Data shown below:

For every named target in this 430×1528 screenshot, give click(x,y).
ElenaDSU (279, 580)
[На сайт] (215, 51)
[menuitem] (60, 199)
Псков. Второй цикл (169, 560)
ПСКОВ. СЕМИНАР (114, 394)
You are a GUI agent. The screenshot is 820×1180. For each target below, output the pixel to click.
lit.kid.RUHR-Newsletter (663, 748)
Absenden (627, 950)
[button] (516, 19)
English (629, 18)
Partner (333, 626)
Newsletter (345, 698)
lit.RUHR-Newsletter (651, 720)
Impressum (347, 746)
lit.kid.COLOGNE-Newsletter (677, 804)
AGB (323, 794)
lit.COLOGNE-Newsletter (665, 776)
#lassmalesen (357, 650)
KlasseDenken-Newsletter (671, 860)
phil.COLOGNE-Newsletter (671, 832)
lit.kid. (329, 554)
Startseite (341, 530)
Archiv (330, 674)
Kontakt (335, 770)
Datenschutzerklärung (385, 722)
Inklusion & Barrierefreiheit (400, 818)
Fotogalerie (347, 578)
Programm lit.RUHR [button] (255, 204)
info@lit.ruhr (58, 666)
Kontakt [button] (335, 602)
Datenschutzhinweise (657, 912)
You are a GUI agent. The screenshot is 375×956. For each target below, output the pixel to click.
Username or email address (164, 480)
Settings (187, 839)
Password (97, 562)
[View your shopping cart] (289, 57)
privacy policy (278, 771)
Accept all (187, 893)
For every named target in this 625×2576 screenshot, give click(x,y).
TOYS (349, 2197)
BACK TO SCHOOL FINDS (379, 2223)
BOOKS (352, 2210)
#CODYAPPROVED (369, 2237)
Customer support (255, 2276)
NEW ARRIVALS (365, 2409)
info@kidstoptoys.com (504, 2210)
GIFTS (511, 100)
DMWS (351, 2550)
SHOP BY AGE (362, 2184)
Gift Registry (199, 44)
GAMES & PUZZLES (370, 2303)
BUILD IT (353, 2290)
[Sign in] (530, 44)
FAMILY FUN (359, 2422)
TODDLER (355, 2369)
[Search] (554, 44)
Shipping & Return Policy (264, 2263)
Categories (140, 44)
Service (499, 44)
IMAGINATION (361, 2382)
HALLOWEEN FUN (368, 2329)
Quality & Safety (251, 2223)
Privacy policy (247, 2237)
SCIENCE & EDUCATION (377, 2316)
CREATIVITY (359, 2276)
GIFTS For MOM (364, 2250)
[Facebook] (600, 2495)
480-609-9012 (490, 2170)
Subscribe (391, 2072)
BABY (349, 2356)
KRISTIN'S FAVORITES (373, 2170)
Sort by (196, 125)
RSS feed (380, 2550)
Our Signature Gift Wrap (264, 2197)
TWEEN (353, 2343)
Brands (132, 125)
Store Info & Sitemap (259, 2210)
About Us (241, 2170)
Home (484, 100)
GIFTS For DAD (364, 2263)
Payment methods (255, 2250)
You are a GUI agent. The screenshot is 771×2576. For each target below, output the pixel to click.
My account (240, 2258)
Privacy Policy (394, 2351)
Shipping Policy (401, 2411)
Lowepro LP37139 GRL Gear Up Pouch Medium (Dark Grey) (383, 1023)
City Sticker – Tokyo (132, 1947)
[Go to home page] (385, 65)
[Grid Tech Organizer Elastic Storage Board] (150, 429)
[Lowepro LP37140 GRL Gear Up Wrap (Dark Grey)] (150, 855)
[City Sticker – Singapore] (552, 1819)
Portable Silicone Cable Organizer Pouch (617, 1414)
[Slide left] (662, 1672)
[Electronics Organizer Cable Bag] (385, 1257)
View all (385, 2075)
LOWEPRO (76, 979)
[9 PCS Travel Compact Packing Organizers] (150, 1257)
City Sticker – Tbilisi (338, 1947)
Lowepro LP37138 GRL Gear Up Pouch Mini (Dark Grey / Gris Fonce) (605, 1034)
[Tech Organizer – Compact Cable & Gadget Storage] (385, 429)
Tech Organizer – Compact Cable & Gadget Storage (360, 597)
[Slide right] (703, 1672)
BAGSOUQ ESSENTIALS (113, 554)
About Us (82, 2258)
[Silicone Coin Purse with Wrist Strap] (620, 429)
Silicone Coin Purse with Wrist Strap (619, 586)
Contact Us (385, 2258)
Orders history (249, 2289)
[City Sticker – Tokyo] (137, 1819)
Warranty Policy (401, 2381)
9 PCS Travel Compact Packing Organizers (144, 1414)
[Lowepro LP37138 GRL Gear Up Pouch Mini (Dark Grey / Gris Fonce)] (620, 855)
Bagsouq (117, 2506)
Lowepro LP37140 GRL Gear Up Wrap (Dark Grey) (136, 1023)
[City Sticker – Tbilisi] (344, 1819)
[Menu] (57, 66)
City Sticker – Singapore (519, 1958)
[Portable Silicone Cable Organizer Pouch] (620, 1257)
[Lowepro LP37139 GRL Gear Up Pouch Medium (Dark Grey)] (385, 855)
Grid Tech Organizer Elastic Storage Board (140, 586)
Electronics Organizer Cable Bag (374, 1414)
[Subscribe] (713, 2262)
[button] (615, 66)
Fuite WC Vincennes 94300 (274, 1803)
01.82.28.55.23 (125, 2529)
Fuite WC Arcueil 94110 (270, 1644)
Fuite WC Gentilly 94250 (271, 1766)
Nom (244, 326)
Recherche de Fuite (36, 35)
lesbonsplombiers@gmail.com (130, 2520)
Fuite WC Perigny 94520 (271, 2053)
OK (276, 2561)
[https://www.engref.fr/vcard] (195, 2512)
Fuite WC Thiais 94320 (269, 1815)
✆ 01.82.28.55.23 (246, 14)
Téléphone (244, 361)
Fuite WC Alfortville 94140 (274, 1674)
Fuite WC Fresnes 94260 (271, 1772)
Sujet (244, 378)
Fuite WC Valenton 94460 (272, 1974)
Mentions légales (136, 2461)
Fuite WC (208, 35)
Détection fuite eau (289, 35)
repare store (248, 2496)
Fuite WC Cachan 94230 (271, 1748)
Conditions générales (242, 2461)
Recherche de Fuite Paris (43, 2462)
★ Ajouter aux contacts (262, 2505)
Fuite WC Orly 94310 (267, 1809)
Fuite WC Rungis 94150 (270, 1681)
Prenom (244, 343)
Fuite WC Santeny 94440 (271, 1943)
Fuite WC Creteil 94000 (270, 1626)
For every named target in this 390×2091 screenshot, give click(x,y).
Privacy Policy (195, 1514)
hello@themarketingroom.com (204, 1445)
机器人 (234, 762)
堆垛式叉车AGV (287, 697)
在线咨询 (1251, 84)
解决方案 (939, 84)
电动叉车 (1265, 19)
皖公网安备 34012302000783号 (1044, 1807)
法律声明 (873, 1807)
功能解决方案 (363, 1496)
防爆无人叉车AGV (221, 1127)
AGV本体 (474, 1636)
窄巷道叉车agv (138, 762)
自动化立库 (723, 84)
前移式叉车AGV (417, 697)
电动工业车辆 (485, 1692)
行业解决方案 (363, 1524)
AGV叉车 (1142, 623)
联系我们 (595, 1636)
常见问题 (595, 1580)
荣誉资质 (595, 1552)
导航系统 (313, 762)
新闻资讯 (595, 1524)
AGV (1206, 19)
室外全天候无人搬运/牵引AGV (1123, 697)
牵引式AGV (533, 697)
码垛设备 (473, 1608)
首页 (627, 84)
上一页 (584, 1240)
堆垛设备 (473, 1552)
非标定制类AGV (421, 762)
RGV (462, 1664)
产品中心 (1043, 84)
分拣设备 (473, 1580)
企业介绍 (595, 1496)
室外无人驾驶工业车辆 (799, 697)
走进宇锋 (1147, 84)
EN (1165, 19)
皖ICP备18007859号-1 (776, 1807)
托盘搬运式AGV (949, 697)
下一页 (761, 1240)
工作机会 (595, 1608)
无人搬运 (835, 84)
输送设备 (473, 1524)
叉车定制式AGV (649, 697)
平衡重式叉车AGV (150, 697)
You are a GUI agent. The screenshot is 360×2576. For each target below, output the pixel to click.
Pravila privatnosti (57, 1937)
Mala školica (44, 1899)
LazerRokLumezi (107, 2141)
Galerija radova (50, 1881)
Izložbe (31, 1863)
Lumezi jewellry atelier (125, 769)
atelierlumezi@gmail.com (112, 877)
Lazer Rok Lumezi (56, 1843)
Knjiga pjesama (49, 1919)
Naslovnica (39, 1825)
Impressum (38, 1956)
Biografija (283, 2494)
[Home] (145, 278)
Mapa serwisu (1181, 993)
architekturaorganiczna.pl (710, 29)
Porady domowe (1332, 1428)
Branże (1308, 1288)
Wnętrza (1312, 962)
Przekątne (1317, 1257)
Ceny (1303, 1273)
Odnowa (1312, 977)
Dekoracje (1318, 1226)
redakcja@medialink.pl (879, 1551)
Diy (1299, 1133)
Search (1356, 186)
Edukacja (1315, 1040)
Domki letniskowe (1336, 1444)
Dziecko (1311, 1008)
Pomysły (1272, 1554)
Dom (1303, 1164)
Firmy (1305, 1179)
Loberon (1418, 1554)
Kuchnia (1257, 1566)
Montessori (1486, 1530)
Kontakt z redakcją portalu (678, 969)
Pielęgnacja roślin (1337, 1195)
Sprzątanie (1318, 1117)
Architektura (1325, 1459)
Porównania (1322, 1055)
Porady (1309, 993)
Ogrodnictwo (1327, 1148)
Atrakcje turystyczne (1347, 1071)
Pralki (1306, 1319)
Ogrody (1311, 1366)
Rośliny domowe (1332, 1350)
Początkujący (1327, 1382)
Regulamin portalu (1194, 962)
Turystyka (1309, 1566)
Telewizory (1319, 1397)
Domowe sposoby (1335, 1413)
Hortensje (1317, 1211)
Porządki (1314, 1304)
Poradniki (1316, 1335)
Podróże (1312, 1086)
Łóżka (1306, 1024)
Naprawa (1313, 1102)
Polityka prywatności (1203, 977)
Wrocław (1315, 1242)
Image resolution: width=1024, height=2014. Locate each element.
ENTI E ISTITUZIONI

End of Data shown.

● Work required: Take every line from the data above that holds "Portable" and copy it out.

● Answer box:
Portable Silicone Cable Organizer Pouch (617, 1414)
[Portable Silicone Cable Organizer Pouch] (620, 1257)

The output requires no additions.